What you will do: Copy the lines below verbatim, starting with the line containing "The width and height of the screenshot is (2576, 1341)." and ending with the line containing "at that location.", inclusive. Leave out the pictures.
Data provided below:
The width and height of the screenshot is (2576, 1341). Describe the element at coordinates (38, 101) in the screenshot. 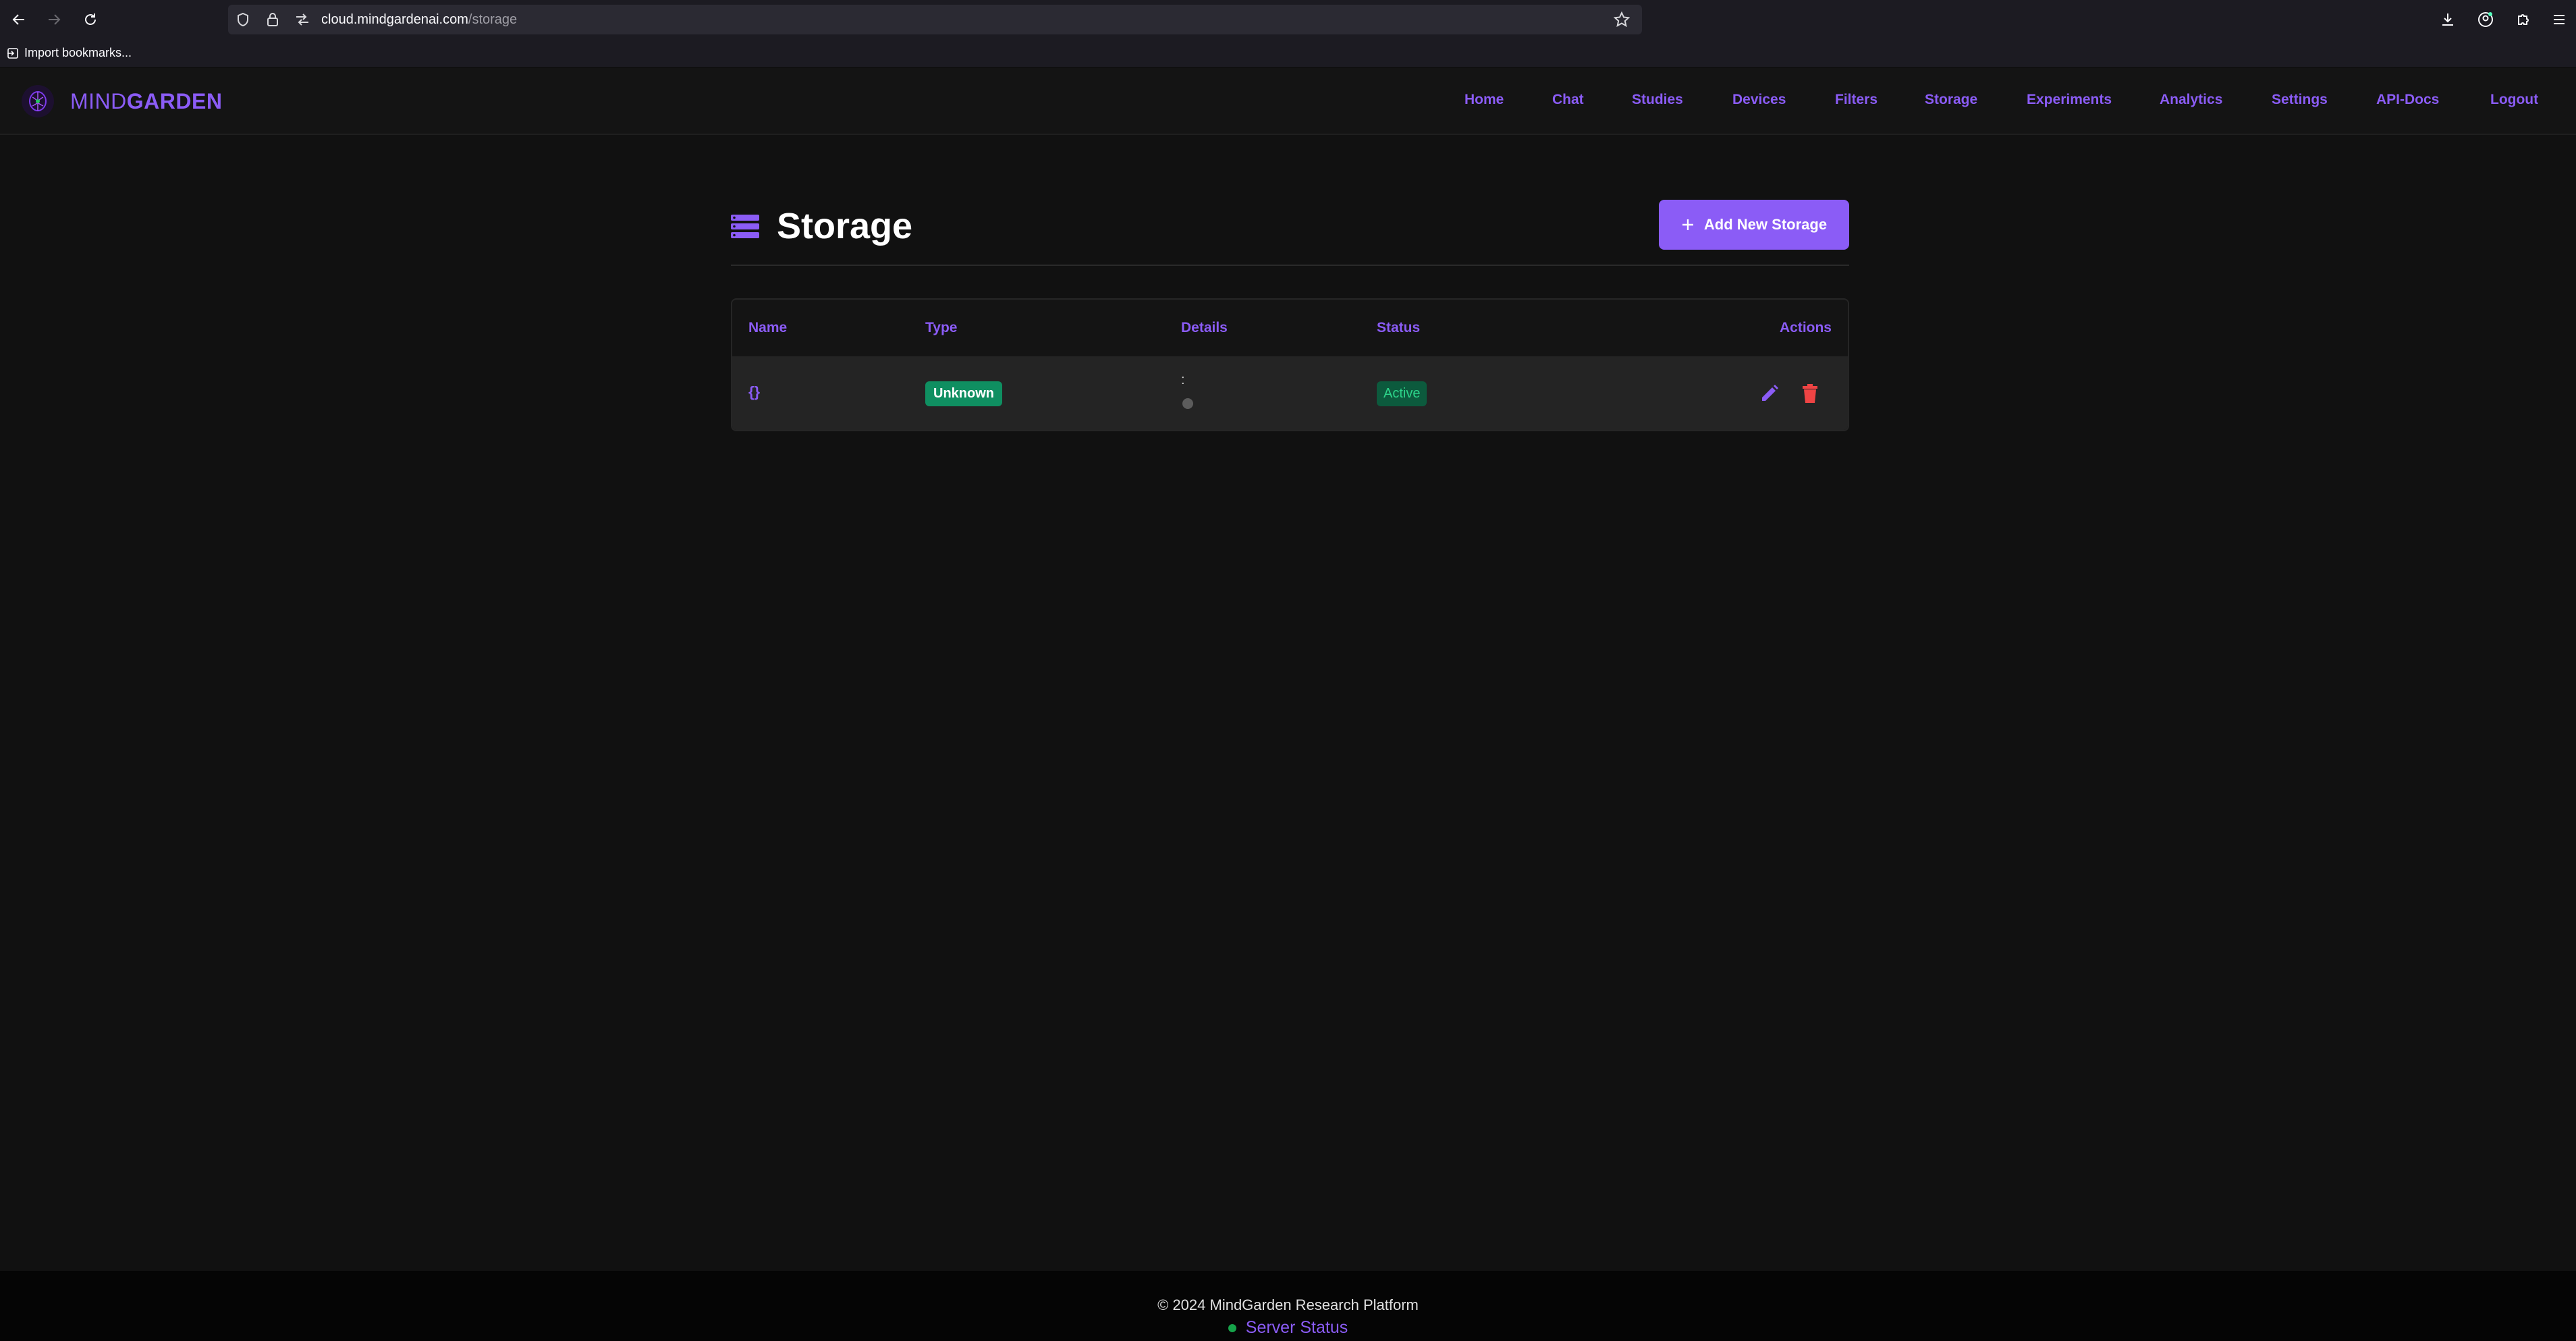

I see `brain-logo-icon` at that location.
End of Data provided.
Data provided below:
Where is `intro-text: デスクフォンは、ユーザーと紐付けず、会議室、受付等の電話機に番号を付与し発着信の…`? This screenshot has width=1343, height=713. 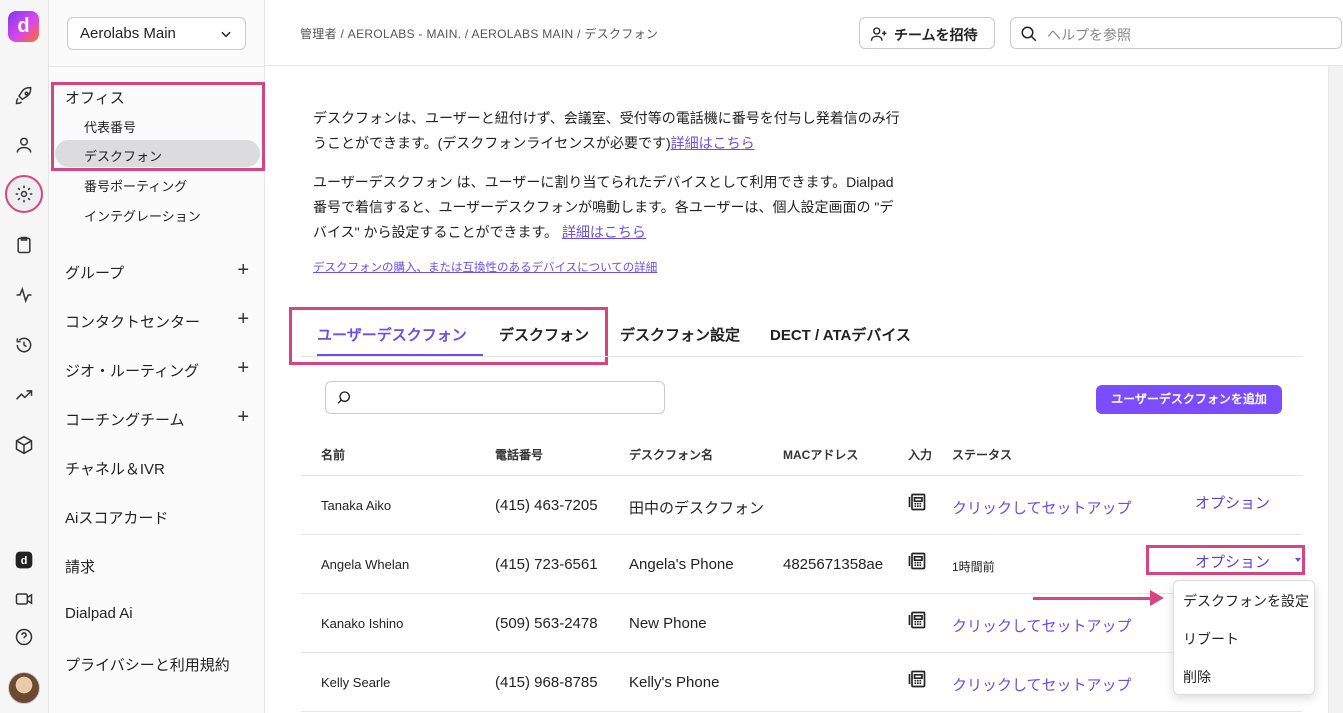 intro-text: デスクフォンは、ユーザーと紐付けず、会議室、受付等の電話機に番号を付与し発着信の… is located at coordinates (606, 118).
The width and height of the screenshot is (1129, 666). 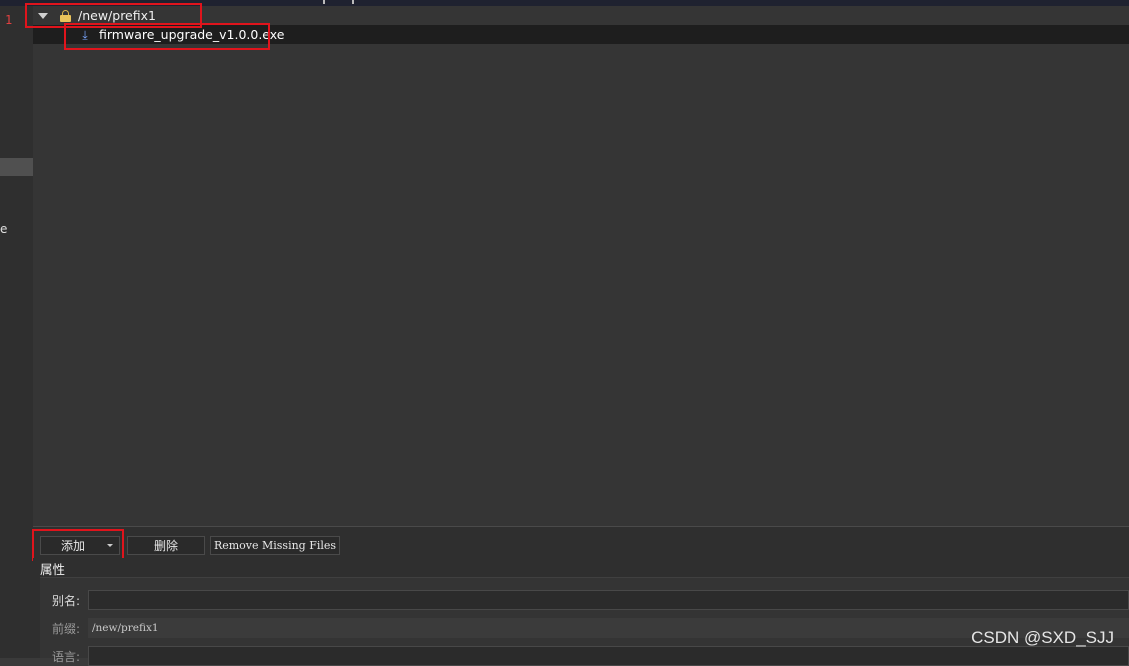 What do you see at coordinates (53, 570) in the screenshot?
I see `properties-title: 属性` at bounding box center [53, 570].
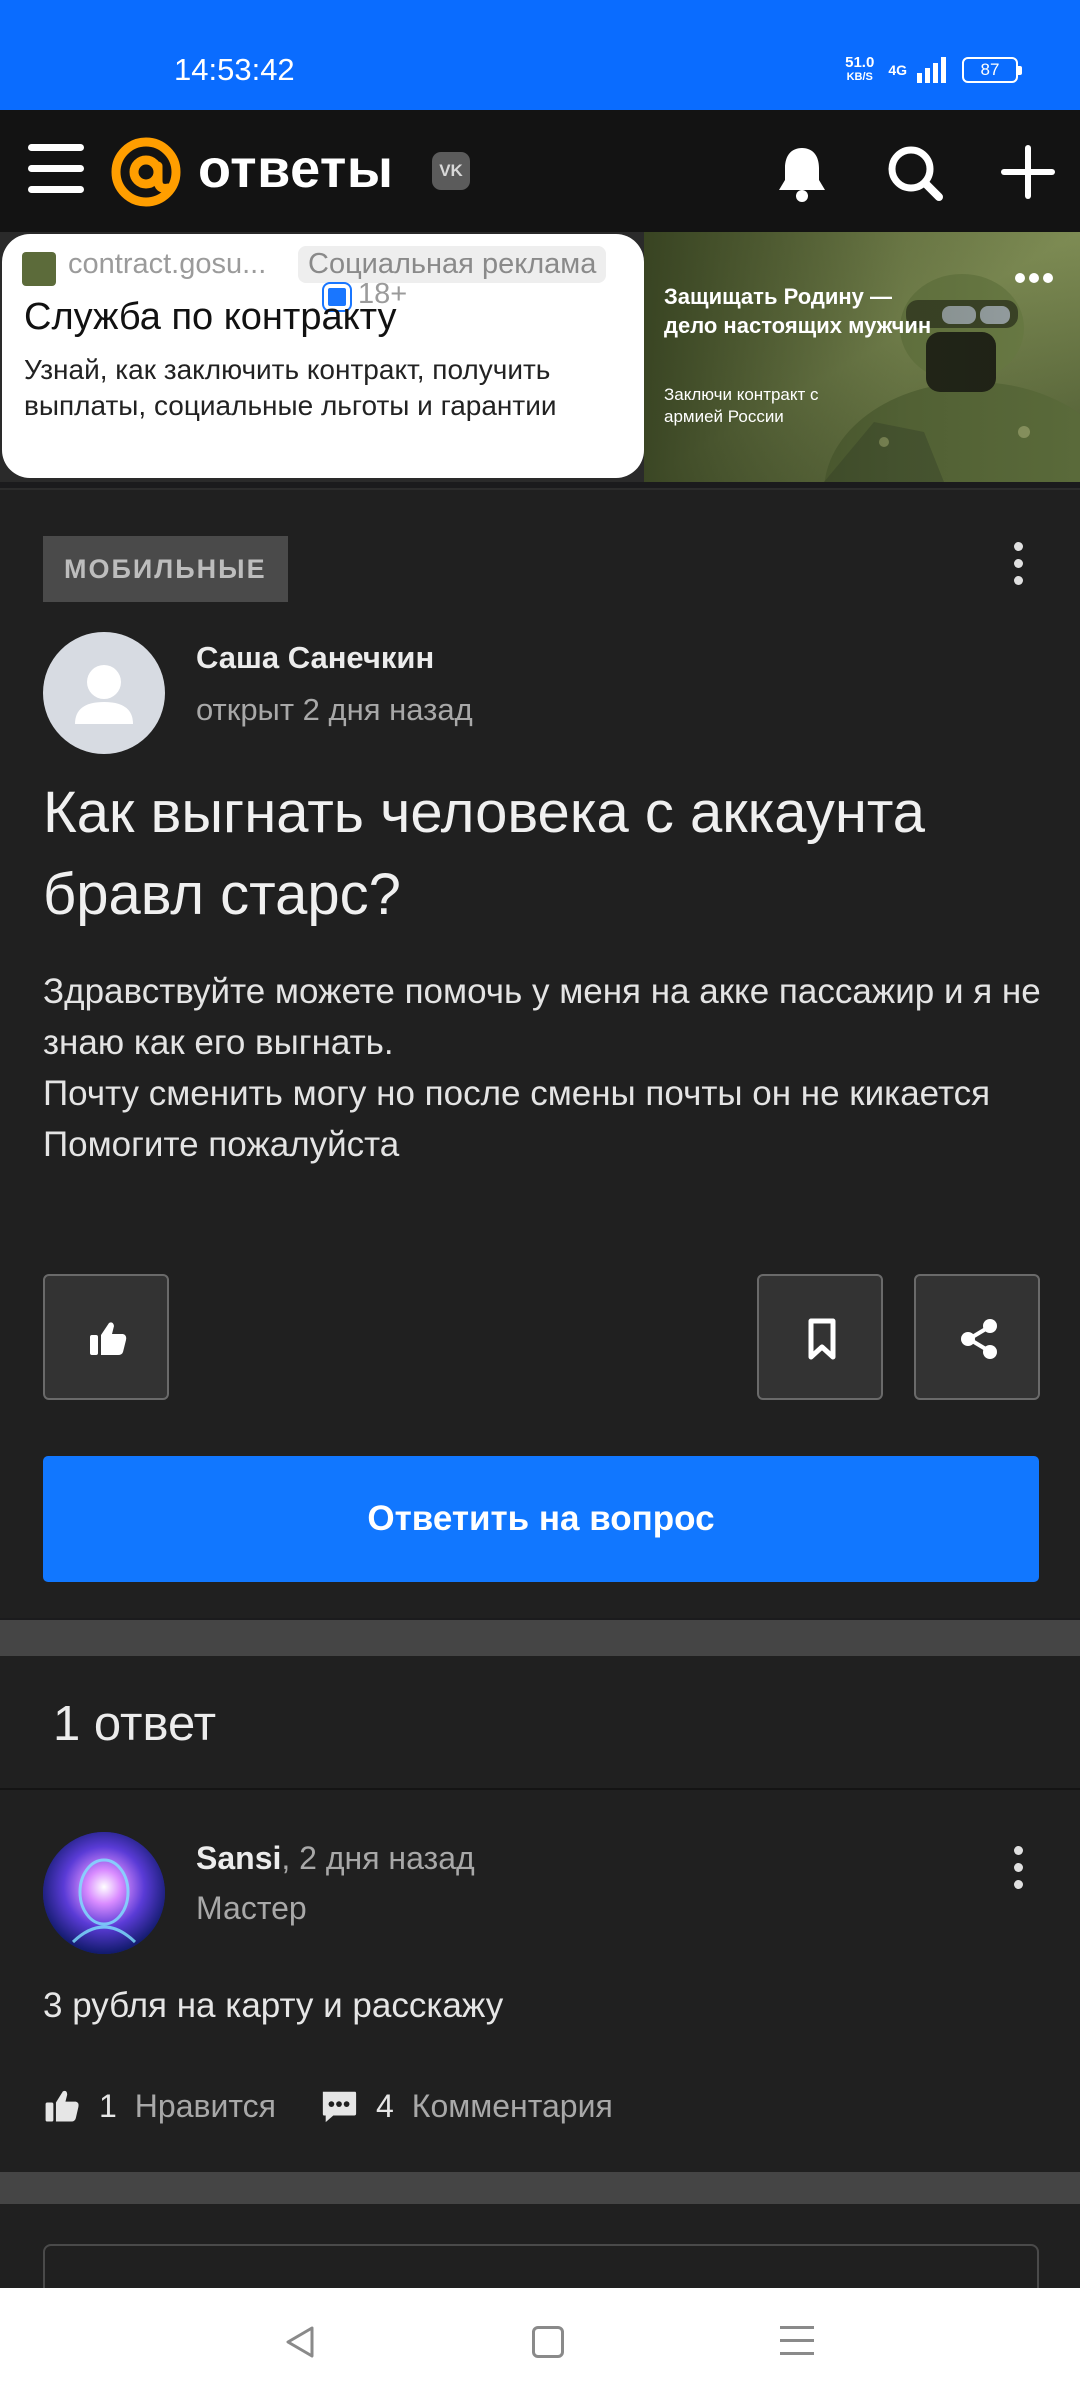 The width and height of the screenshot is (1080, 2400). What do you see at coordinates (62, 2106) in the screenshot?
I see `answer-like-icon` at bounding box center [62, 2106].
End of Data provided.
Data provided below:
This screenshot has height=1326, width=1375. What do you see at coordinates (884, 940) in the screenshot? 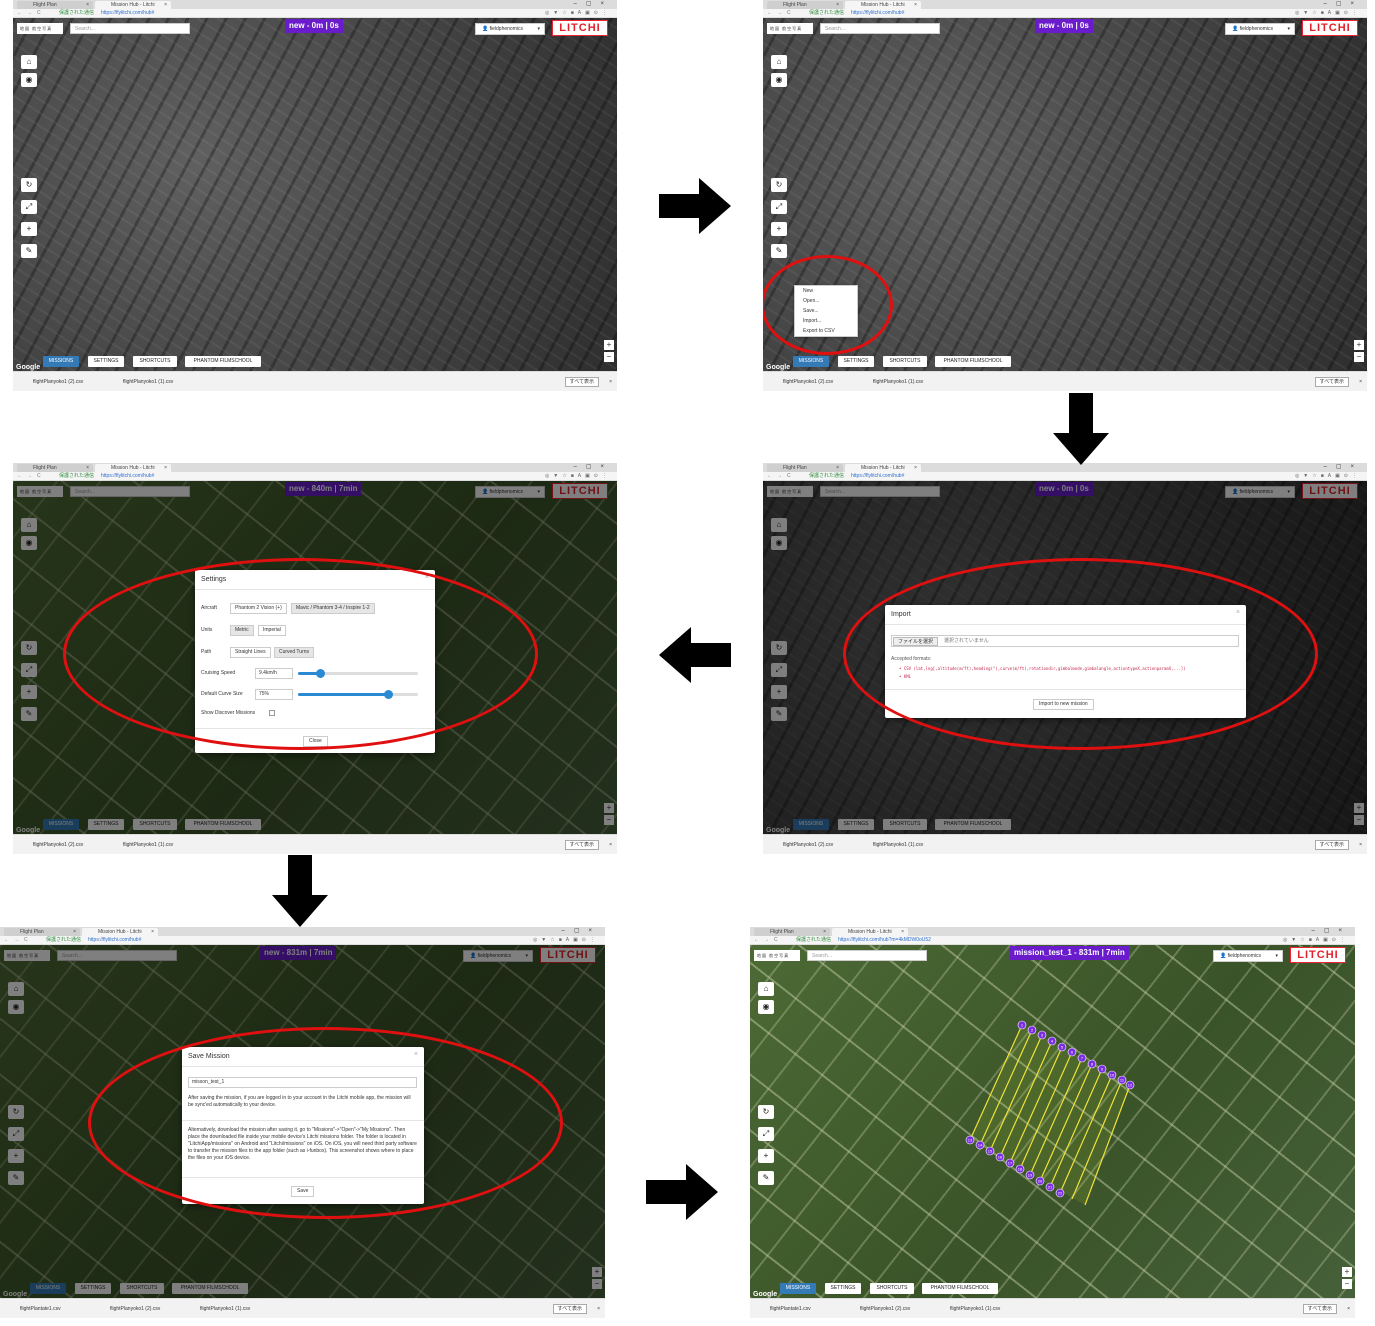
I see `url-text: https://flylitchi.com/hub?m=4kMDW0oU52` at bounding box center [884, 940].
End of Data provided.
Worked solution:
The width and height of the screenshot is (2576, 1341). Describe the element at coordinates (38, 101) in the screenshot. 

I see `brain-logo-icon` at that location.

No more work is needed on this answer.